Jurisprudentie
BG3508
Datum uitspraak2008-12-23
Datum gepubliceerd2008-12-23
RechtsgebiedStraf
Soort ProcedureCassatie
Instantie naamHoge Raad
Zaaknummers07/10411
Statusgepubliceerd
Datum gepubliceerd2008-12-23
RechtsgebiedStraf
Soort ProcedureCassatie
Instantie naamHoge Raad
Zaaknummers07/10411
Statusgepubliceerd
Indicatie
Ontvankelijkheid. Nu verdachte niet binnen de bij de wet gestelde termijn bij de HR door een raadsman een schriftuur houdende middelen van cassatie heeft doen indienen, is niet in acht genomen het voorschrift van art. 437.2 Sv, zodat verdachte in het beroep niet kan worden ontvangen.
Conclusie anoniem
Nr. S 07/10411
Mr Jörg
Zitting 4 november 2008
Conclusie inzake:
[Verzoeker = verdachte]
1. Het gerechtshof te 's-Hertogenbosch heeft verzoeker bij arrest van 28 januari 2007 wegens - kort gezegd - opzettelijk handelen in strijd met een in art. 3, sub B, Opiumwet gegeven verbod en handelen in strijd met art. 26, eerste lid, Wet Wapens en Munitie, veroordeeld tot vijftien weken gevangenisstraf. Voorts heeft het hof de teruggave aan verzoeker van de inbeslaggenomen geldbedragen gelast.(1)
2. Verzoeker heeft tijdig beroep in cassatie doen instellen. Hoewel de aanzegging als bedoeld in art. 435, eerste lid, Sv geldig is betekend, zijn namens hem geen middelen van cassatie voorgesteld.
3. Ingevolge art. 437, tweede lid, Sv dient op straffe van niet-ontvankelijkheid binnen twee maanden na de betekening van de voorbedoelde aanzegging door een raadsman een schriftuur houdende middelen van cassatie te zijn ingediend.

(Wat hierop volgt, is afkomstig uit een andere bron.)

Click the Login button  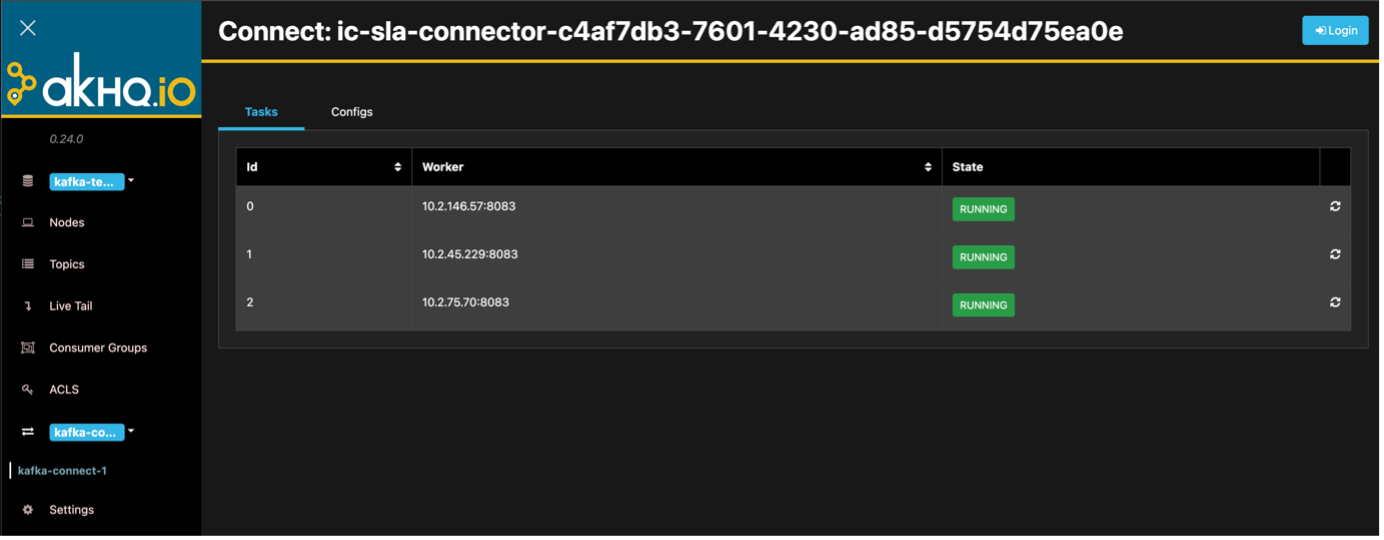point(1337,31)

Nu bij de Hoge Raad niet tijdig een schriftuur is ingediend dient verzoeker niet-ontvankelijk in zijn cassatieberoep te worden verklaard.
4. Deze conclusie strekt tot niet-ontvankelijkverklaring van verzoeker in zijn beroep.
De Procureur-Generaal
bij de Hoge Raad der Nederlanden
A-G
1 Deze zaak hangt samen met de ontnemingszaak met griffienummer 07/10412 P waarin ik heden eveneens concludeer.
Uitspraak
23 december 2008
Strafkamer
nr. 07/10411
Hoge Raad der Nederlanden
Arrest
op het beroep in cassatie tegen een arrest van het Gerechtshof te 's-Hertogenbosch van 28 februari 2007, nummer 20/003116-06, in de strafzaak tegen:
[Verdachte], geboren te [geboorteplaats] op [geboortedatum] 1974, wonende te [woonplaats].
1. Geding in cassatie
Het beroep is ingesteld door de verdachte. Middelen van cassatie zijn namens deze niet voorgesteld.
De Advocaat-Generaal Jörg heeft geconcludeerd tot niet-ontvankelijkverklaring van de verdachte in het beroep.
2. Beoordeling van de ontvankelijkheid van het beroep
Nu de verdachte niet binnen de bij de wet gestelde termijn bij de Hoge Raad door een raadsman een schriftuur houdende middelen van cassatie heeft doen indienen, is niet in acht genomen het voorschrift van art. 437, tweede lid, Sv, zodat de verdachte in het beroep niet kan worden ontvangen.
3. Beslissing
De Hoge Raad verklaart de verdachte niet-ontvankelijk in het beroep.
Dit arrest is gewezen door de vice-president F.H. Koster als voorzitter, en de raadsheren J.W. Ilsink en W.M.E. Thomassen, in bijzijn van de waarnemend griffier J.D.M. Hart, en uitgesproken op 23 december 2008.